Un sérieux risque d’embrasement
En dehors de Khartoum, des affrontements ont éclaté dans les principales villes de la région occidentale du Darfour. Un groupe régional de défense des droits a déclaré qu’au moins 50 personnes avaient été tuées la semaine dernière dans la ville la plus à l’ouest d’El Geneina, qui a été coupée des communications pendant plus de 10 jours. Dans une autre ville du Darfour, Zalingei, l’hôpital et l’université ont été pillés et des personnes ont été tuées « au hasard ». Certains responsables gouvernementaux ont déménagé dans la ville côtière de la mer Rouge contrôlée par l’armée, Port Soudan, qui est également devenue une base pour les Nations Unies, des groupes d’aide et des diplomates. Cependant, un couvre-feu a été décrété dans la ville cette semaine alors que l’armée mettait en garde contre les « cellules dormantes ». Les habitants disent que les bus ont été empêchés d’entrer dans la ville, qui est un point d’évacuation clé. À El Obeid, un centre régional au sud-ouest de Khartoum, le Programme alimentaire mondial des Nations Unies a signalé que de la nourriture était pillée.
« De la nourriture pour 4,4 millions de personnes est en jeu », a déclaré la chef de l’agence, Cindy McCain à Reuter.

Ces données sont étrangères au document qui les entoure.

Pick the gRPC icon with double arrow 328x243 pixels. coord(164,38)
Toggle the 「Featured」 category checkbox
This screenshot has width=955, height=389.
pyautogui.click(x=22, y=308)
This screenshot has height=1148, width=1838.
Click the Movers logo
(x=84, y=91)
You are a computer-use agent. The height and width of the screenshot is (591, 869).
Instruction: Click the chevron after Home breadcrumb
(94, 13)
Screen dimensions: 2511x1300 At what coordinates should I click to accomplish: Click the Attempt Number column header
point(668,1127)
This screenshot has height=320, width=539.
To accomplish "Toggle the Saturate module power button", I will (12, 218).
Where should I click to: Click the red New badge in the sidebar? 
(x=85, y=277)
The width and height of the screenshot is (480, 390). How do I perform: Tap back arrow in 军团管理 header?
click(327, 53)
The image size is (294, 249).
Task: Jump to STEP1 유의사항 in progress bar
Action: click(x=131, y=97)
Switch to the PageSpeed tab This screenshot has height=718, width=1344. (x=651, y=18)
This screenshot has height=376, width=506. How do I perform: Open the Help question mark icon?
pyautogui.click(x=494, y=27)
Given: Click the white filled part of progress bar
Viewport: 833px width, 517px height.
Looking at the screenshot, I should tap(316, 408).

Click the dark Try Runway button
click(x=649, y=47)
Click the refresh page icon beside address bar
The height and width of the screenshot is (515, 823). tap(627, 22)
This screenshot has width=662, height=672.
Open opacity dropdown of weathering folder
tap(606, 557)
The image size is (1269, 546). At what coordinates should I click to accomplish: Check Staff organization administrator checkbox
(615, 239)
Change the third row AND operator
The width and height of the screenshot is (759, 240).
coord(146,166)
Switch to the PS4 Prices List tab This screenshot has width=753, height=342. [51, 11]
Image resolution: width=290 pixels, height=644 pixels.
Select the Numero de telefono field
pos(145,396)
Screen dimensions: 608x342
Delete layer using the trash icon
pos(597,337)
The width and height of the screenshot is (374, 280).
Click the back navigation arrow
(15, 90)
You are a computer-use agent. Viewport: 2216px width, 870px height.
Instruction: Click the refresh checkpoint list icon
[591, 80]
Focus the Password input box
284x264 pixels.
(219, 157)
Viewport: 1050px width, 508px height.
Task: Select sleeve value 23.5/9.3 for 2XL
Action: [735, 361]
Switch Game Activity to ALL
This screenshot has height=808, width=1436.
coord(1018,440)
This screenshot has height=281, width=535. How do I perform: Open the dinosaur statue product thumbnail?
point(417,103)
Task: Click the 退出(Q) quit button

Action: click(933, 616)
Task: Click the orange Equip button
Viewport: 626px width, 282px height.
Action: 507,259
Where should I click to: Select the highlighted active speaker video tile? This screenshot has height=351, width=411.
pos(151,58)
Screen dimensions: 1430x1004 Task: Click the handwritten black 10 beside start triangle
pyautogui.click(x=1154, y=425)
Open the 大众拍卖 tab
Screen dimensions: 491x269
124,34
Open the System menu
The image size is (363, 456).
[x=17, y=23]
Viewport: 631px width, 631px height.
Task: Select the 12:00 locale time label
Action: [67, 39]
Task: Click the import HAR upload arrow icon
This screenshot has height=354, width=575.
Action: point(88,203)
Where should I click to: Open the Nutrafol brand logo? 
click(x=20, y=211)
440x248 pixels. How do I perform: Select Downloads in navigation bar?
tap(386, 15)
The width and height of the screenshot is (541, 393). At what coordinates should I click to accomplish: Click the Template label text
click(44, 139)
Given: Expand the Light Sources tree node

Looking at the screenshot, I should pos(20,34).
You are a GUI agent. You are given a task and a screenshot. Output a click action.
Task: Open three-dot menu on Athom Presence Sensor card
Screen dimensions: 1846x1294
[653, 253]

Les dirigeants de l’armée et des RSF avaient occupé des postes de direction au sein du conseil au pouvoir du Soudan après avoir renversé Bashir en 2019. Ils se sont disputés sur la chaîne de commandement et la restructuration militaire dans le cadre d’une transition prévue vers un régime civil. Cameron Hudson, un ancien responsable américain actuellement au Centre d’études stratégiques et internationales de Washington, a déclaré que les sanctions auraient peu d’impact sur la capacité des parties à continuer à faire la guerre et qu’il était peu probable qu’elles soient appliquées par la Russie ou les Émirats arabes unis, qui ont des liens avec le RSF.